El chico de Manuela sonrió. Y Carlos, sonrió también. Y sus sonrisas se encontraron en el espacio que los separaba, construyendo de la nada, un todo de deseo y pasión. En esas sonrisas estaban sus cuerpos pegados, sus miembros palpitantes, sus labios besándose, sus manos recorriendo sus cuerpos, las de uno el del otro y viceversa.
En un plis, juntaron sus manos y salieron corriendo. Sin despedirse ni nada, olvidándose de la pobre matrona, ahí, como una estatua de sal a punto de desintegrarse en partículas infitesimales. Y Carlos tiró del chico, del que no sabía siquiera el nombre y lo llevó a un pisito de 34 m2 que tenía en el vecindario; era su refugio secreto. Y lo pagaba con los dineros que le daba Ramiro, su cuñado.

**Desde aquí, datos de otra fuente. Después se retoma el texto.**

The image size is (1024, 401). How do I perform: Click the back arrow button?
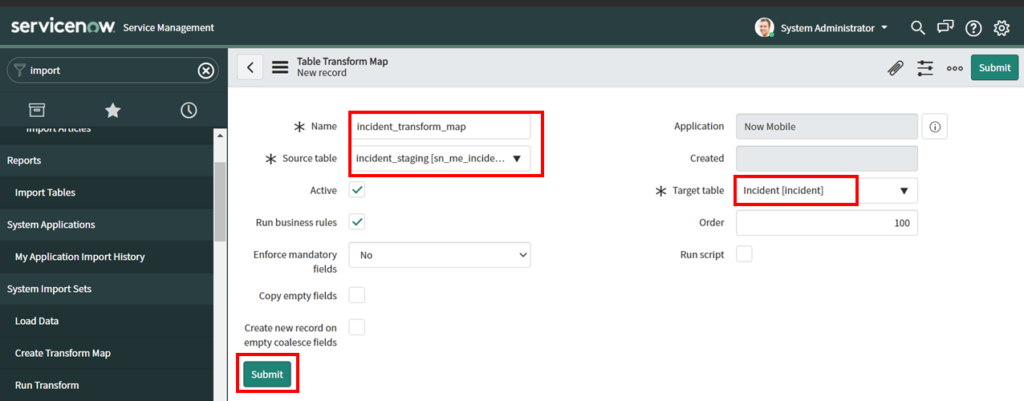tap(250, 67)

– ¿Seguiría siendo su cuñado después de eso?
Fue una pregunta rayo. Aparece y desaparece. El hijo de la matrona y el hambre tenía prioridad absoluta. Luego se ocuparía de su cuñado y compañía. De momento, para una vez que podía ligarse a un tío bueno así, sin más, no lo iba a desaprovechar. Total, Jorge estaría en lo mismo con su amado Pau. (Ya se le había olvidado lo de ser drogado, la mermelada y la matrona, la pobre, y su marido, el pobre, que se quedó con todo el embolado él solo, él que no era nada resolutivo, que para eso estaba su Manuela o en su defecto, su chico; pero Manuela estaba OFF y el chico estaba en modo “polvo a tope”).
Luego arreglaría el embolado, pensó Carlitos en un breve momento de lucidez, mientras volaba tirando del hijo de la matrona. Pero ya que se había peleado con el narrador, se iría a matar penas y gritar de pasión con el hijo de la matrona, que estaba de vicio. ¡Viva el hijo de la matrona!
– ¡Qué te den, narrador! – Gritó silenciosamente mirando a la pantalla – mira como me lo voy a montar con el pavo éste.